Aim of the task =>
In the entries below, repeat only the lines between those holding "How do I perform: Click" and "You are a computer-use", inclusive. Leave pictures out.

Task inputs =>
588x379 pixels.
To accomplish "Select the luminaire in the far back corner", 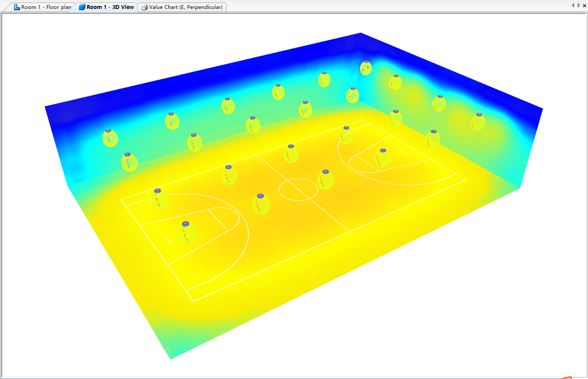I will pos(366,68).
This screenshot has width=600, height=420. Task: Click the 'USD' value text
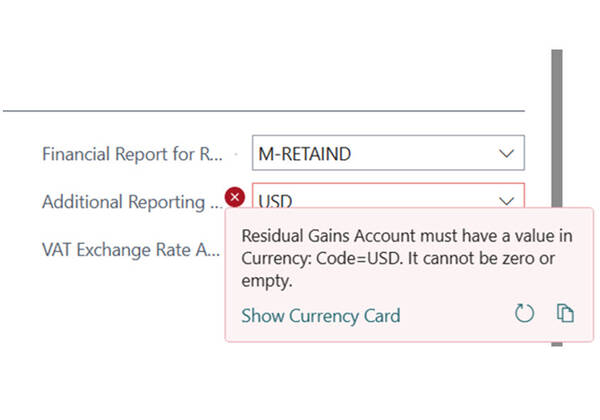(275, 201)

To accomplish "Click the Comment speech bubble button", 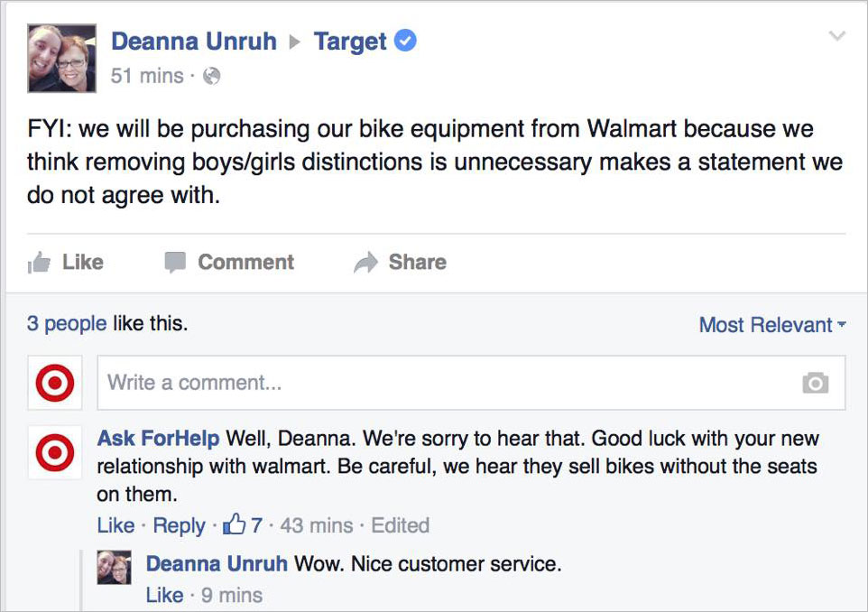I will pyautogui.click(x=229, y=263).
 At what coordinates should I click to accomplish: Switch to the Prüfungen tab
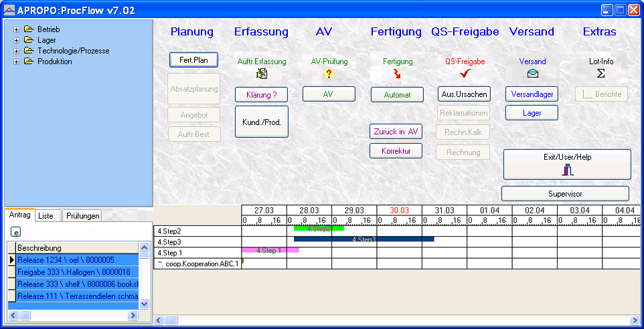tap(82, 216)
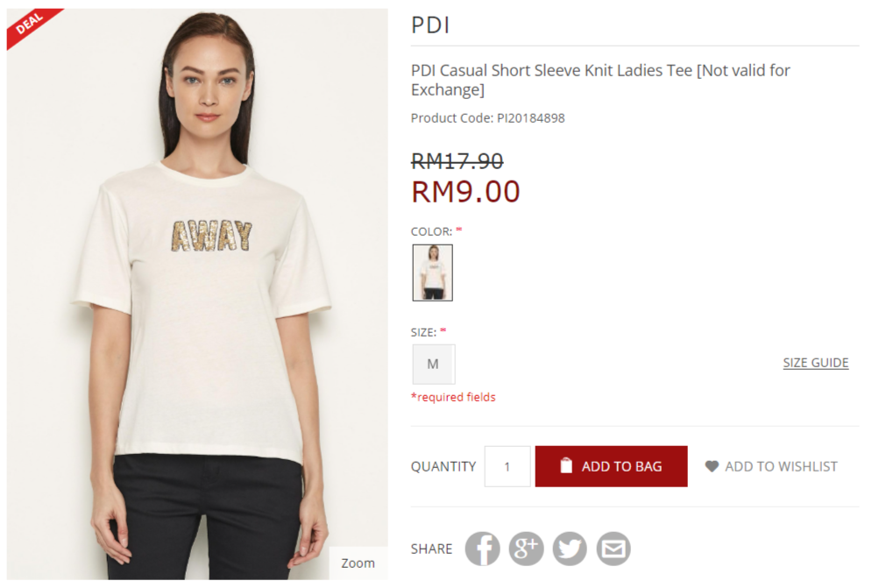Share this product on Facebook
872x588 pixels.
point(482,549)
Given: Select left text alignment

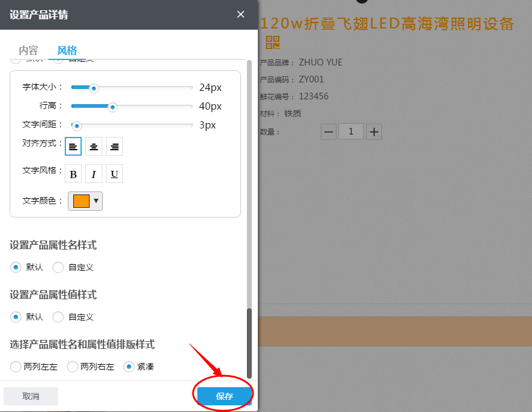Looking at the screenshot, I should (x=73, y=146).
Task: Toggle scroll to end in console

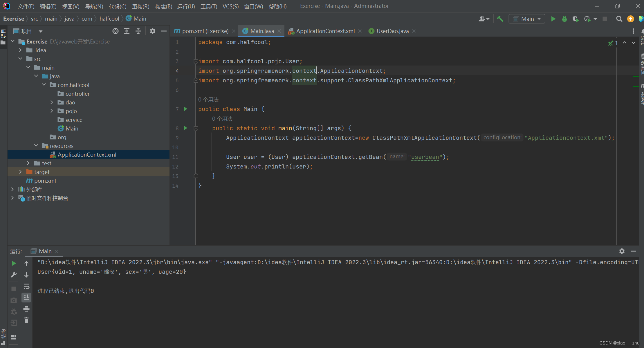Action: pos(26,297)
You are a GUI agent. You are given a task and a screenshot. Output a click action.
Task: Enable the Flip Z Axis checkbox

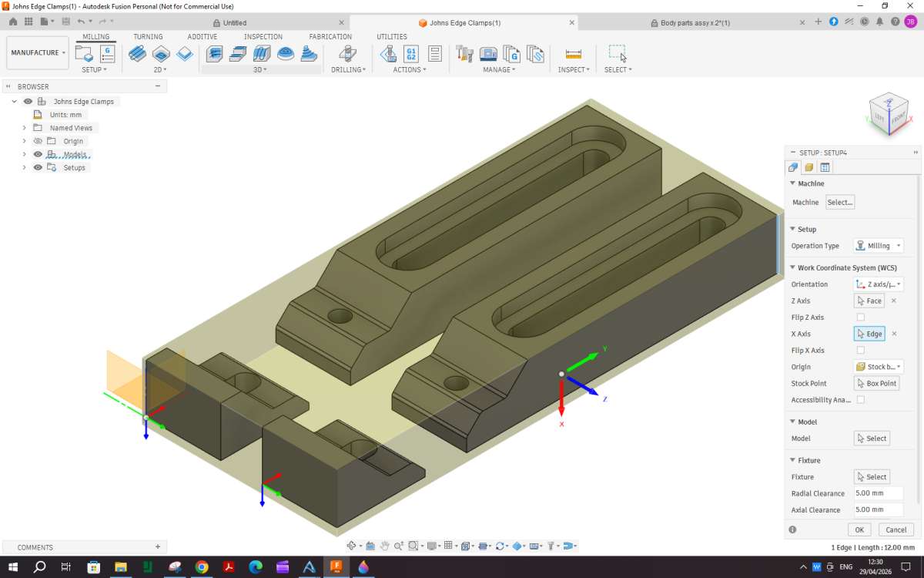pyautogui.click(x=861, y=318)
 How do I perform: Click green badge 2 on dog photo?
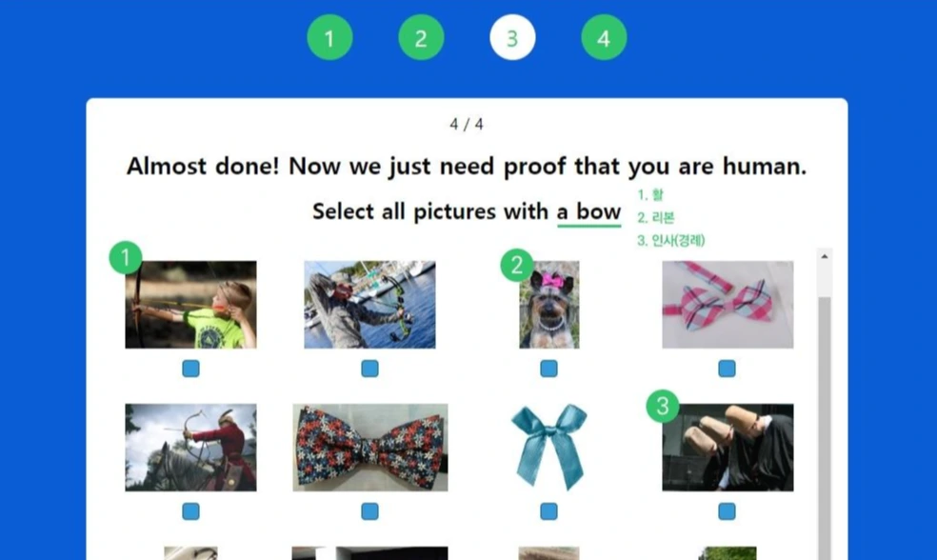(x=517, y=265)
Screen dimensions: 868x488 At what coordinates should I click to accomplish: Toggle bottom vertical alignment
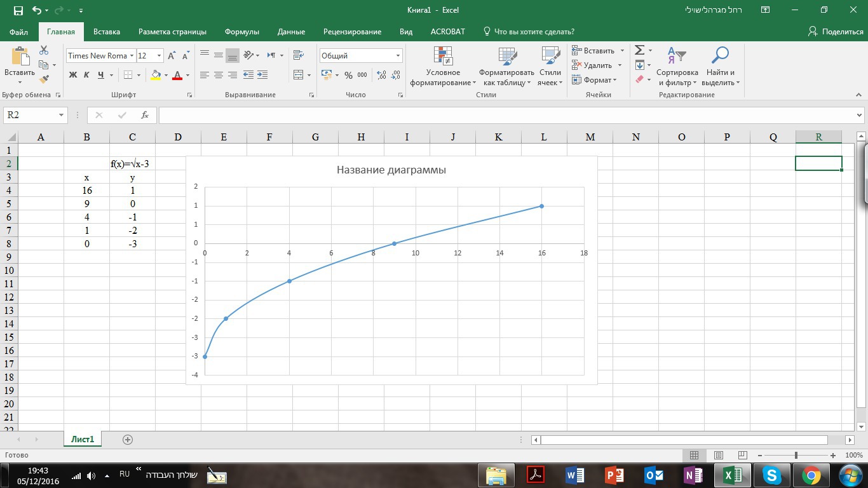click(x=233, y=56)
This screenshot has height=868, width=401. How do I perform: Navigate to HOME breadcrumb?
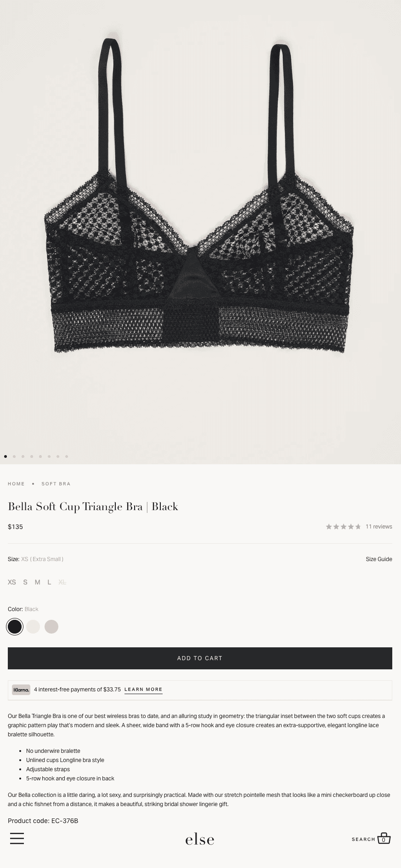[x=16, y=484]
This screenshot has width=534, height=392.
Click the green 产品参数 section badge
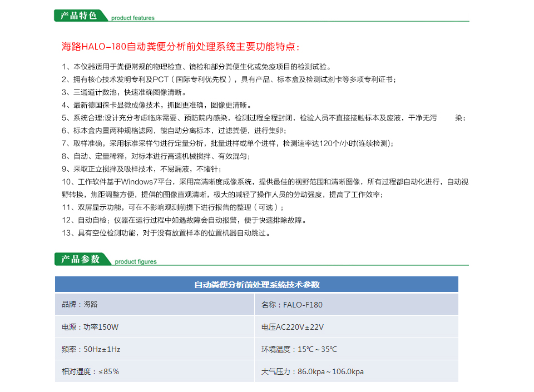click(81, 259)
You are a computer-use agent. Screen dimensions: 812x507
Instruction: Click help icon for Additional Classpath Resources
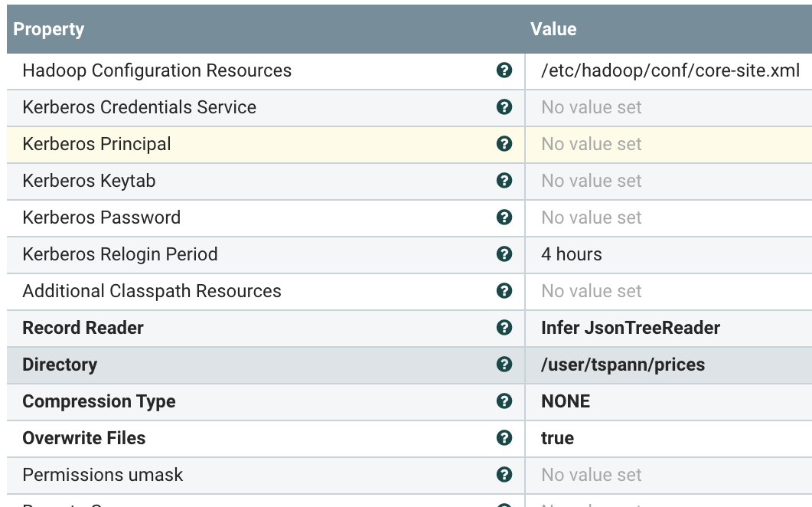504,291
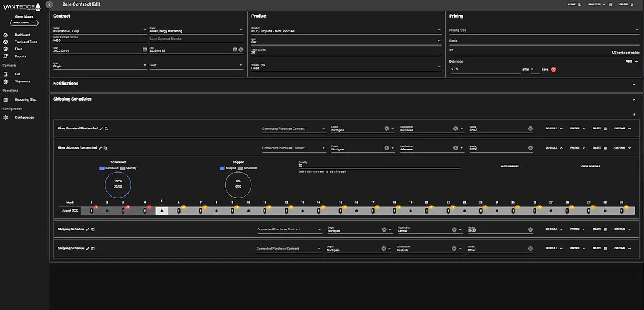Open the Start date calendar picker
Image resolution: width=644 pixels, height=310 pixels.
[x=145, y=50]

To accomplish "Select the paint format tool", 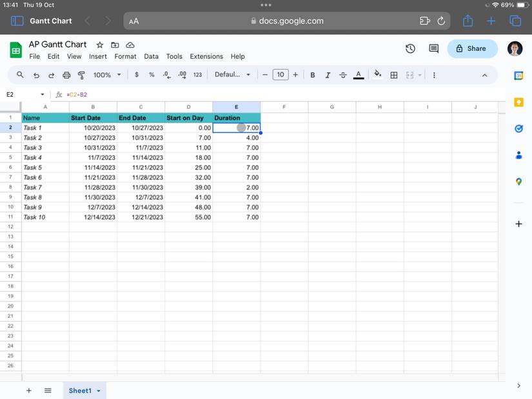I will 81,75.
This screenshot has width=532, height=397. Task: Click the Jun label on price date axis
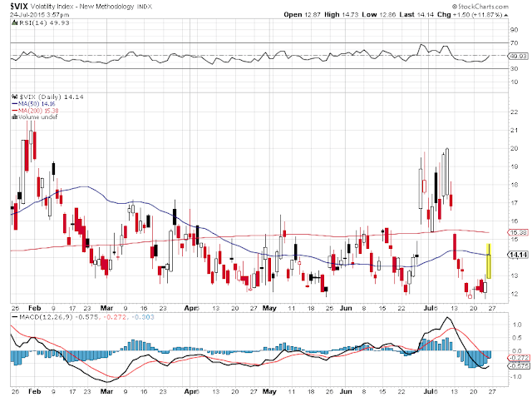coord(346,308)
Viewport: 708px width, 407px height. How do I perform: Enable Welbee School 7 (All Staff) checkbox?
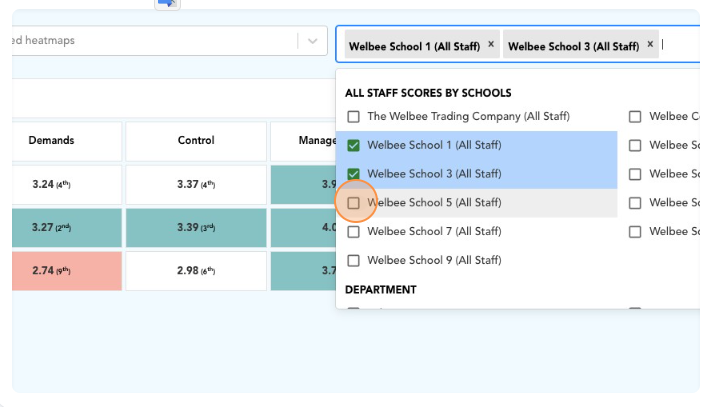(x=354, y=232)
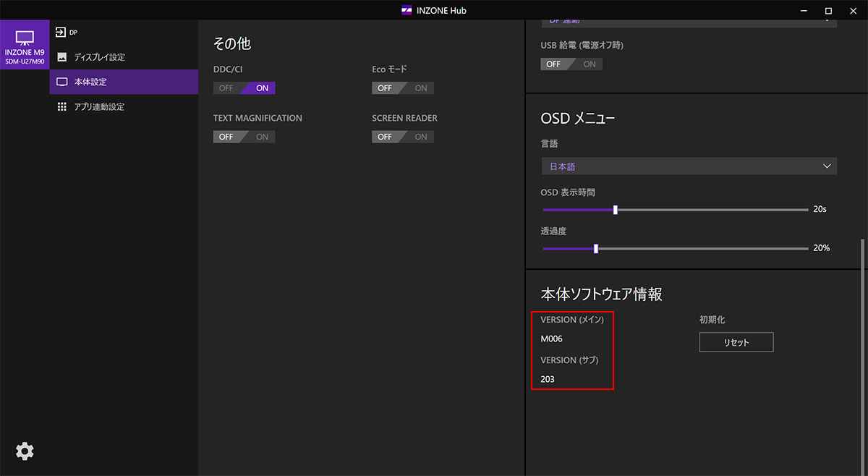Click the OSD 表示時間 slider track
This screenshot has width=868, height=476.
(709, 210)
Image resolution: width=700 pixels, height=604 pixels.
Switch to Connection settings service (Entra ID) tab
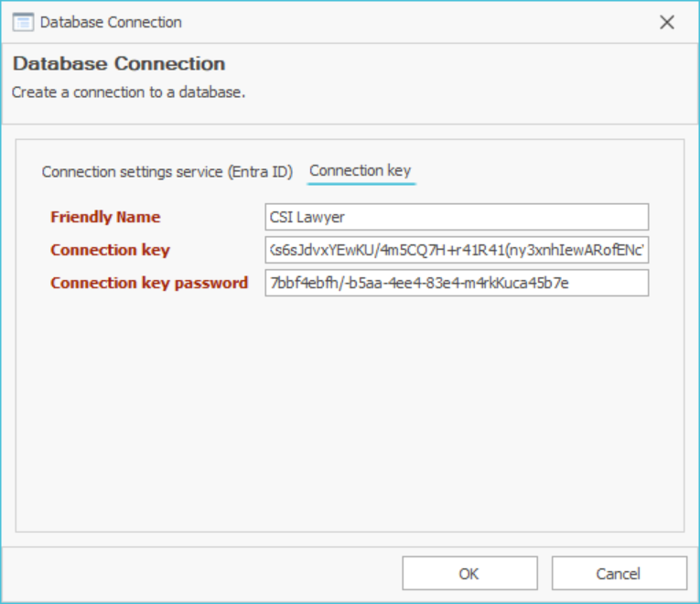[x=167, y=171]
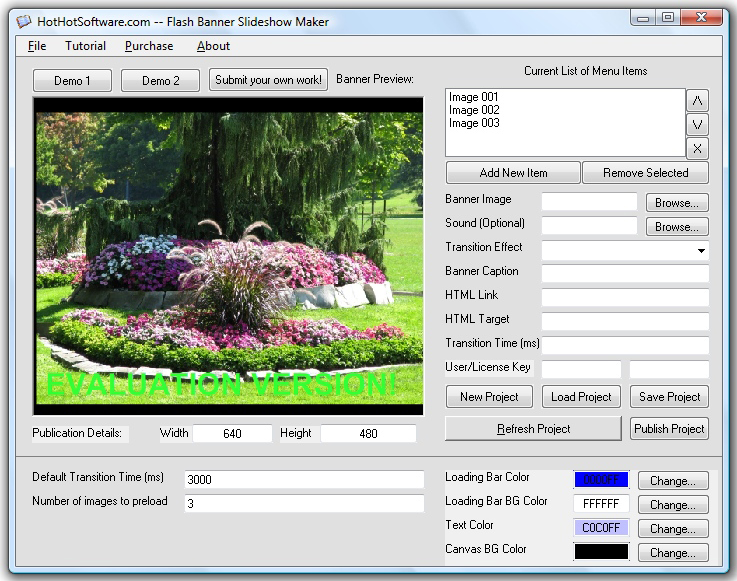This screenshot has height=581, width=737.
Task: Click Add New Item button
Action: [513, 173]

Written answer =>
 How do I perform: Click green badge 2 on dog photo?
(x=517, y=265)
Screen dimensions: 868x488 At what coordinates should I click to accomplish: Toggle bottom vertical alignment
click(x=233, y=56)
This screenshot has height=868, width=401. How do I perform: Navigate to HOME breadcrumb?
[x=16, y=484]
This screenshot has width=534, height=392.
Click the green 产品参数 section badge
click(81, 259)
You are a computer-use agent. Screen dimensions: 812x507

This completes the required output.